Can you imagine? They prefer to “live simply.”

From my American way of thinking, I was greatly saddened at first. Just look around you as you read this…what do you see? A computer?  TV? Carpeted floors? A comfy couch and a matching arm chair? A book shelf or two, full of books or knick-knacks? Well, that’s what I see in my house in the village.

So often I find myself distracted by the stuff in my life. It’s good stuff. And sometimes necessary stuff. But it has a tendency to interfere with the time I spend with my Lord.

Please pray for Victor and Felicity. Pray that we can minister to them where they are, without expecting any changes in them except their hearts. Pray for Victor as he considers going to another city to work for a time. And pray for Felicity as she raises three boys, plus her baby.

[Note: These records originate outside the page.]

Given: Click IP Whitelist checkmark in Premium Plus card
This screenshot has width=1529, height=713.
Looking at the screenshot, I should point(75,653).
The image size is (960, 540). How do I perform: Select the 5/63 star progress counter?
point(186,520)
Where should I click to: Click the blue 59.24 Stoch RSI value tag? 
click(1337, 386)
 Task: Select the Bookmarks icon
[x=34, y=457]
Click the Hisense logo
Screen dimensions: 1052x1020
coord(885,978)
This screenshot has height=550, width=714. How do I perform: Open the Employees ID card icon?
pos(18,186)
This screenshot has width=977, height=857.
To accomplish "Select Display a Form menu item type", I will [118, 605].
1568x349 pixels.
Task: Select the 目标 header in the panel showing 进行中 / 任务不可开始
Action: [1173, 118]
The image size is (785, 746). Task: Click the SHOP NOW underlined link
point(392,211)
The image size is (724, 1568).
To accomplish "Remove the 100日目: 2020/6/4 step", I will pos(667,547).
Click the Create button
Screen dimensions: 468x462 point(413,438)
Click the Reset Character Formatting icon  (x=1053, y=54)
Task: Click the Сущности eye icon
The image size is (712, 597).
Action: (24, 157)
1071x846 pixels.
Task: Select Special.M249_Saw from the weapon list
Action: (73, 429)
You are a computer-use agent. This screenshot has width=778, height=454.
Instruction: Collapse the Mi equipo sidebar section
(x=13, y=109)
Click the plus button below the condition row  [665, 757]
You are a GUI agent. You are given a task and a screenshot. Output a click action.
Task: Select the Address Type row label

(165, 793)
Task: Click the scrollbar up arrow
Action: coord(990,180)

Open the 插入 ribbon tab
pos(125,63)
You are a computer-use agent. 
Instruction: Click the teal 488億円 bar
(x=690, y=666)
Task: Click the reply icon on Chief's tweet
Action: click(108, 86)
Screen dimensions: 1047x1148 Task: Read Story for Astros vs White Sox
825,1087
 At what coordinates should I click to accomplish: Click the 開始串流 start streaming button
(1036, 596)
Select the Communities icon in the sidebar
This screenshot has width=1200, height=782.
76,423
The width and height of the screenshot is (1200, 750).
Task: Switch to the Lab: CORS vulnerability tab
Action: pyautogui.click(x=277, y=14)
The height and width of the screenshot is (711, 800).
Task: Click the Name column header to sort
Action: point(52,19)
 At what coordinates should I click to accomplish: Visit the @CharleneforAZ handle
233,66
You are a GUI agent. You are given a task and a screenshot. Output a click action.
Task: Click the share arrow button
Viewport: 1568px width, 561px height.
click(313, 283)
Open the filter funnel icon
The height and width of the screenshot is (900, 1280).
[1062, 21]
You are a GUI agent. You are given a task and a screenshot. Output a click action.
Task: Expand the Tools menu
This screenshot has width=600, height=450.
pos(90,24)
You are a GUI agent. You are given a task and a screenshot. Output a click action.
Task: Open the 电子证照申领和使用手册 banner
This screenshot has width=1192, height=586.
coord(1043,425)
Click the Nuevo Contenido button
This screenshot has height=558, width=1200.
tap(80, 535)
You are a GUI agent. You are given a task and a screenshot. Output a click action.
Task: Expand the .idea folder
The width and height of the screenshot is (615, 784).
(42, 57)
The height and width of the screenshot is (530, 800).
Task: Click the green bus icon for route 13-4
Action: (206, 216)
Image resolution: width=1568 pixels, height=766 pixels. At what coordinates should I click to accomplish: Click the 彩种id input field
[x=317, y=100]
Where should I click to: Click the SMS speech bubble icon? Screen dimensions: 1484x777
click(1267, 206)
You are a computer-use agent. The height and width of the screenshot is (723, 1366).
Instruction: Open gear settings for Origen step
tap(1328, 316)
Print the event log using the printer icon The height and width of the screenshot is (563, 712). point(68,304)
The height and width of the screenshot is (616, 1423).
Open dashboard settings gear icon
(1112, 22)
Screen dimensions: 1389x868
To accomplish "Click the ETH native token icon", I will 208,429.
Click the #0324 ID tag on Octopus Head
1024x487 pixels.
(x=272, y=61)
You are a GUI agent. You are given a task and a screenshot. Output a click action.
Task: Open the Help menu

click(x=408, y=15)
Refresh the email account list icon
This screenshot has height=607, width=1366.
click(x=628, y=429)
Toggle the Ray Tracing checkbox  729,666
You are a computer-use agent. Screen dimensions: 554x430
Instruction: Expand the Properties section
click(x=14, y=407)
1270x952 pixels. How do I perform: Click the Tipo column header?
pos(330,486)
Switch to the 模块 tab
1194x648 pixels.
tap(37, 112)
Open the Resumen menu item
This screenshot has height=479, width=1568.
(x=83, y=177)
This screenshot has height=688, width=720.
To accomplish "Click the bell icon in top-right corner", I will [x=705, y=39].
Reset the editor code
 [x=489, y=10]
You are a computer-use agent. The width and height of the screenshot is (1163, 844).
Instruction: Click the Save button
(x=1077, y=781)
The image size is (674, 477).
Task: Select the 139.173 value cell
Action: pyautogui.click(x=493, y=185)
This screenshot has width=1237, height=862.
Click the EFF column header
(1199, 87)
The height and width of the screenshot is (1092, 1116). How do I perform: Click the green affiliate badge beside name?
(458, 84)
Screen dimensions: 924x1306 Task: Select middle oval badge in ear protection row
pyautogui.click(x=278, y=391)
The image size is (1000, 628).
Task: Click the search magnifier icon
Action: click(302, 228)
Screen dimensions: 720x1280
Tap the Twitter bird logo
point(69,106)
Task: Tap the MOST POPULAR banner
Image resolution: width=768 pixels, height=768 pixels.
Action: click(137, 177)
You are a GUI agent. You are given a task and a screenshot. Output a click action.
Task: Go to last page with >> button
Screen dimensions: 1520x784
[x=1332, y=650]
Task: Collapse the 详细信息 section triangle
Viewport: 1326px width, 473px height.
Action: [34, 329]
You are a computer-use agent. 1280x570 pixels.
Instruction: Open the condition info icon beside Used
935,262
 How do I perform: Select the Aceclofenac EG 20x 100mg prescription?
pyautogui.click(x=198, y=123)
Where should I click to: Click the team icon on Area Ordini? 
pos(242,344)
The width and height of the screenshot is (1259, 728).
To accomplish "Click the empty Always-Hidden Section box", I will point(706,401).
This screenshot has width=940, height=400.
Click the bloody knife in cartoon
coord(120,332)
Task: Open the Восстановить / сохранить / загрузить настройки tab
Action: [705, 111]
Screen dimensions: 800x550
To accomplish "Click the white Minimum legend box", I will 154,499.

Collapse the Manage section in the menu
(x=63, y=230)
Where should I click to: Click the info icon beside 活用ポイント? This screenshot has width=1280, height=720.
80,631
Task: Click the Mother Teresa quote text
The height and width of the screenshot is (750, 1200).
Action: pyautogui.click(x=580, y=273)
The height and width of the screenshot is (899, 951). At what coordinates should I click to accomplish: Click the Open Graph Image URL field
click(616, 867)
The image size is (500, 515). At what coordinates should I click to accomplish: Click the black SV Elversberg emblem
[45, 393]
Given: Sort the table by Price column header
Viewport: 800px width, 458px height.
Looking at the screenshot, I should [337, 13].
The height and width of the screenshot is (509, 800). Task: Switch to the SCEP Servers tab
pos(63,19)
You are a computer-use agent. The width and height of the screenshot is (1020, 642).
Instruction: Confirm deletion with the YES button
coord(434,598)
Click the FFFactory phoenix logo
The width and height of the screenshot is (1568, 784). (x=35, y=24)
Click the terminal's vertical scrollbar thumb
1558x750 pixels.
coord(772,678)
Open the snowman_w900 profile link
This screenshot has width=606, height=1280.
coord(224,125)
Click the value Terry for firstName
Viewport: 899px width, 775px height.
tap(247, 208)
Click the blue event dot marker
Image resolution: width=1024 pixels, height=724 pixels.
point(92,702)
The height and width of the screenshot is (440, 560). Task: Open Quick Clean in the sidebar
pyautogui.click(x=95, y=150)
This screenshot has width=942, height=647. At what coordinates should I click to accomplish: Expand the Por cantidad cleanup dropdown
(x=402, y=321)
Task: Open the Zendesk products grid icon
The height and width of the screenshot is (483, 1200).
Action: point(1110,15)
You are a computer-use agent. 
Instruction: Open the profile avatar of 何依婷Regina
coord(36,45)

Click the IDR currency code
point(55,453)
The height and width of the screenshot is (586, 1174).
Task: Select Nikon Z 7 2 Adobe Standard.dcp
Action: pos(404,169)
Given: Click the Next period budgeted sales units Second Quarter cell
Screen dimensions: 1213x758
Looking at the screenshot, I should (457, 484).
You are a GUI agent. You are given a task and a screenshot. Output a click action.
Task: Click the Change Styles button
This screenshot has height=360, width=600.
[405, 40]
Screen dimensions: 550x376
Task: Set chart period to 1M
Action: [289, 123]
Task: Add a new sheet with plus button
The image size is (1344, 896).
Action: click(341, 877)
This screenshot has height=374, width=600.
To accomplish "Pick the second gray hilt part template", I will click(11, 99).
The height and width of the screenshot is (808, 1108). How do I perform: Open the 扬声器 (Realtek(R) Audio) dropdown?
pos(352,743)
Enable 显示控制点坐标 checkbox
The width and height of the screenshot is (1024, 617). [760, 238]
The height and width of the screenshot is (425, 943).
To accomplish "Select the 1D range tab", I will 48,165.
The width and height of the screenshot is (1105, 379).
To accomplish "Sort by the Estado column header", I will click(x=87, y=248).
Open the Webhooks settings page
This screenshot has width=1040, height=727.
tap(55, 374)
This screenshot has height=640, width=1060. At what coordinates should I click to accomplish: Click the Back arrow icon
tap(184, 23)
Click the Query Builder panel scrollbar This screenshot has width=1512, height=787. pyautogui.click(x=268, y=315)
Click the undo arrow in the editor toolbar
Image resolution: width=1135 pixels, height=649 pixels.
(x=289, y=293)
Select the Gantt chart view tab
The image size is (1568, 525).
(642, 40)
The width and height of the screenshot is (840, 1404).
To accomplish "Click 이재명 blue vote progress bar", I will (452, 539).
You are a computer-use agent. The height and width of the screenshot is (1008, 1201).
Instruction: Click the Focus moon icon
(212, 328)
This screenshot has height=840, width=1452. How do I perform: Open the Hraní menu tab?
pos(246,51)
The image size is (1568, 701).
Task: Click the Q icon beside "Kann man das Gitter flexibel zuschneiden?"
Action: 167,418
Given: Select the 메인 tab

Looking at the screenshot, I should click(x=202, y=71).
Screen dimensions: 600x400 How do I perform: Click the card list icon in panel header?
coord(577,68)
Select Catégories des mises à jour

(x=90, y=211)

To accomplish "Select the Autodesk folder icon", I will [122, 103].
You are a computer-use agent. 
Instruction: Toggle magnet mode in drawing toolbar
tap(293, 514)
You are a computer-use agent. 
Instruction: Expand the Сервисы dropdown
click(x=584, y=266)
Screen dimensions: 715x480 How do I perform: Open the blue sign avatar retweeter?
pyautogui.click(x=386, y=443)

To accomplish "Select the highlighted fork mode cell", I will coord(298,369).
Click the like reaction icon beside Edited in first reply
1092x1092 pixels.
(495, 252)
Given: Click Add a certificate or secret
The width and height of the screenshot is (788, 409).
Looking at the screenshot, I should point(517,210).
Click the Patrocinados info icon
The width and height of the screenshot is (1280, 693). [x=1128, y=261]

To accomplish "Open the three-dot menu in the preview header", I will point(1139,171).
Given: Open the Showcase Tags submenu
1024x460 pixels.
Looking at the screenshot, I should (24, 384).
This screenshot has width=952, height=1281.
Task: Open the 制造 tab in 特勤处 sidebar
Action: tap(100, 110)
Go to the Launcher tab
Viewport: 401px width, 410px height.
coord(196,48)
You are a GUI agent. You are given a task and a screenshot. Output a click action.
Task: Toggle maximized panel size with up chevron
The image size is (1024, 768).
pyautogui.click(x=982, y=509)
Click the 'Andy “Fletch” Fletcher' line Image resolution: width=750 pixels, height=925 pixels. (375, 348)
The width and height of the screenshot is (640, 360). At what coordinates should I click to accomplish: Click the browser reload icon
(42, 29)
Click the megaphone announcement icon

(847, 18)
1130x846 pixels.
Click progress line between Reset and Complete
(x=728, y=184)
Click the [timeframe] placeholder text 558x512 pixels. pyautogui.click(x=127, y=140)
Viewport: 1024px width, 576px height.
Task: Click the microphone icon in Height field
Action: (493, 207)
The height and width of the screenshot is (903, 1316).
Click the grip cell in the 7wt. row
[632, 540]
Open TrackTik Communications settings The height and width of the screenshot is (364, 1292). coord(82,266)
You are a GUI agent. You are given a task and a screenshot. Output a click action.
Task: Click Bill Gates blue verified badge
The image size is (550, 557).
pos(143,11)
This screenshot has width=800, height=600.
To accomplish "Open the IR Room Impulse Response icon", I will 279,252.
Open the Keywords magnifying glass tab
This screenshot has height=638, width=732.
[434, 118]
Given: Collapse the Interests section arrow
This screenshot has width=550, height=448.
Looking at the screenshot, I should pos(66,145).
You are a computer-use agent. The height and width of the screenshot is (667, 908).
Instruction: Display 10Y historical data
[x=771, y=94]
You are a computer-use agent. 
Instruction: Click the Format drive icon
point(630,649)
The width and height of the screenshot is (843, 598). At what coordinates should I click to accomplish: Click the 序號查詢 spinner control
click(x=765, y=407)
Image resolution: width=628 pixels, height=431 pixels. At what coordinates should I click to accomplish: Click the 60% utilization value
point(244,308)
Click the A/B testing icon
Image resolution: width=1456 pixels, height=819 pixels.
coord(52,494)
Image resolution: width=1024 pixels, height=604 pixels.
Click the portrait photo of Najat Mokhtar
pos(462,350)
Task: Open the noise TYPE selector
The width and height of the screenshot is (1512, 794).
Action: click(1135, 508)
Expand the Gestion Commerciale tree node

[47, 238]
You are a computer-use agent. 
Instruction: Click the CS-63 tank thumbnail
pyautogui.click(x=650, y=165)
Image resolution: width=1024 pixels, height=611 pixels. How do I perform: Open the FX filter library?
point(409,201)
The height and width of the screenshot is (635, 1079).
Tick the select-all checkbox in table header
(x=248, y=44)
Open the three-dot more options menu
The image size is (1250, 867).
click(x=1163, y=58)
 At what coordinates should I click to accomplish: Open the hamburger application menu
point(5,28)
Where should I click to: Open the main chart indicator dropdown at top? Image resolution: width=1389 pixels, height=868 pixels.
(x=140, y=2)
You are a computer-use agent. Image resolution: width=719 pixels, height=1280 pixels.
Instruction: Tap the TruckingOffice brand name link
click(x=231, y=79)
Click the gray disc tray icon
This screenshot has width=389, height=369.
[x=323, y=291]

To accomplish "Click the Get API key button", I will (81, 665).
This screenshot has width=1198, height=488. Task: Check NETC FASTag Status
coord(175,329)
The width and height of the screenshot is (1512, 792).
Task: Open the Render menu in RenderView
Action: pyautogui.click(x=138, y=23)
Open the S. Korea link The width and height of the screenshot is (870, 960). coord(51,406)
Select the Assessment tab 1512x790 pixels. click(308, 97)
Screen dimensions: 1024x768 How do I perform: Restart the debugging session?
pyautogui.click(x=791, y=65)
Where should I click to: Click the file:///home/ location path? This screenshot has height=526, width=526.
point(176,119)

Anayeli and the Smile Train

      A few months back we were travelling through a village, on our way to visit some friends. Just before we arrived, we saw a little girl, running and smiling. Her smile was different than most, but it still lit up her whole face.
     A few days later, we were chatting with a fellow M who mentioned that
 he had been in contact with Smile Train…do we know anyone who might need reconstructive surgery? They’re working in Tuxtla. All expenses are covered.
     The next week we were travelling back to the village and on our to-do list was to find this little girl. Clay found her easily and her parents were very willing to answer his questions. The girl’s name is Anayeli. And yes, they would be interested in learning more about Smile Train.
     Pray for Anayeli and her family. We are doing all that we can to connect her family with the doctors. Pray that her beautiful smile can be repaired. And pray that she and her family will see the love of Jesus shining through everyone involved in this process. (At this point, we’re hoping to set up the initial appointment in September.)